Formatting the printing output

Temp={0:0.1f}ºC, Temp={1:0.1f}ºF, Humidity={2:0.1f}%: This is the format string that defines how the output will be displayed. The format string contains placeholders indicated by curly braces {} that will be filled in with actual values using the .format() method.

Temp={0:0.1f}ºC indicates the placeholder for the first value (temperature). It specifies how the value will be formatted:

  • {0}: This specifies the index of the value to be inserted (0 refers to the first value provided to the .format() method).
  • :0.1f: This is a formatting specification that specifies how the value should be displayed. The 0 represents the minimum number of digits, and the .1f means that it will display the value as a floating-point number with one digit after the decimal point.

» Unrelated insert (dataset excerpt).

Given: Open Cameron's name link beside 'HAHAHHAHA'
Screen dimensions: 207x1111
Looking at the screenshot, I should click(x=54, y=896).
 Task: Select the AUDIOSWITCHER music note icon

Temp={1:0.1f}ºF: This part of the format string follows the same structure as above but refers to the second value (temperatureF).

Humidity={2:0.1f}%: This part of the format string refers to the third value (humidity).

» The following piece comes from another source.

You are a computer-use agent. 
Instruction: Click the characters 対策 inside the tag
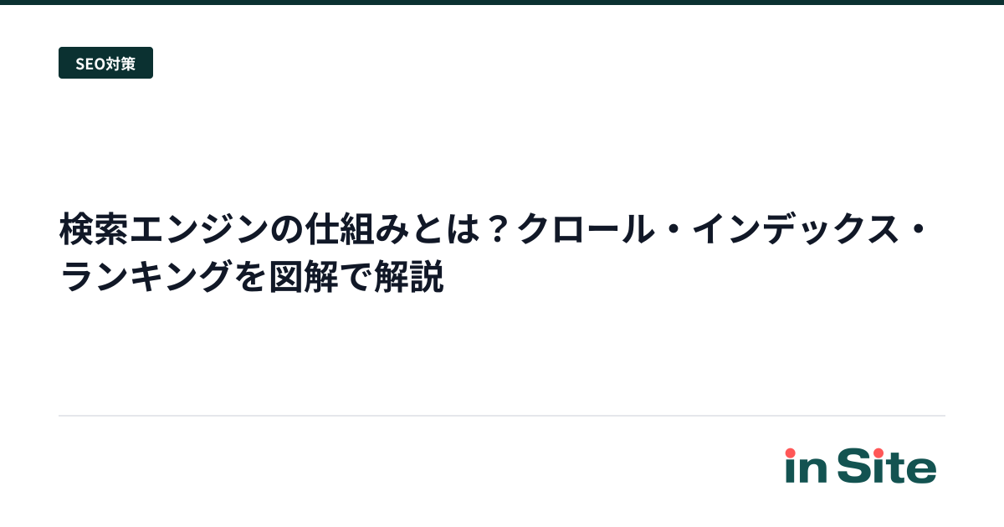[120, 64]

Finally, .format(temperature, temperatureF, humidity) inserts the actual values into the placeholders within the format string. The values provided in the parentheses are inserted into the placeholders according to their respective indexes (0, 1, 2).

If we can’t get valid temperature and humidity readings, we print a message on the shell.

else:
    print("Sensor failure. Check wiring.")

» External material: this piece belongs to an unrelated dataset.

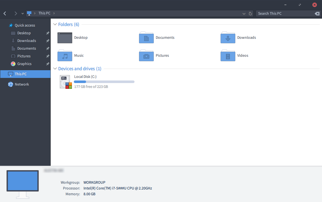Open the address bar history dropdown
This screenshot has width=322, height=202.
[244, 13]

We get new temperature readings every three seconds. You can adjust the delay time by changing the argument of the sleep() method.

time.sleep(3)

Demonstration

Save your Python file. Then run it on your Raspberry Pi. Run the following command:

python dht-basic.py

You should get new temperature and humidity readings on the Python Shell or on the Raspberry Pi Terminal every three seconds.

Raspberry Pi Print Temperature and Humidity DHT22 DHT11 Sensor

You can stop the execution of the program by pressing CTRL+C.

Wrapping Up

In this tutorial, you learned how to interface the DHT11 and DHT22 digital temperature and humidity sensors with the Raspberry Pi and how to write a Python program to get and display readings. This is one of the most basic projects to get you started with the DHT11 or DHT22 sensor.

We hope you found this tutorial useful. If you’re a beginner to the Raspberry Pi, you can get started with the following tutorials:

You can check all our Raspberry Pi projects on the following link:

Finally, if you would like to interface the DHT11/22 sensor with other microcontrollers, we have tutorials for ESP32, ESP8266, and Arduino:

Thanks for reading.



Learn how to build a home automation system and we’ll cover the following main subjects: Node-RED, Node-RED Dashboard, Raspberry Pi, ESP32, ESP8266, MQTT, and InfluxDB database DOWNLOAD »
Learn how to build a home automation system and we’ll cover the following main subjects: Node-RED, Node-RED Dashboard, Raspberry Pi, ESP32, ESP8266, MQTT, and InfluxDB database DOWNLOAD »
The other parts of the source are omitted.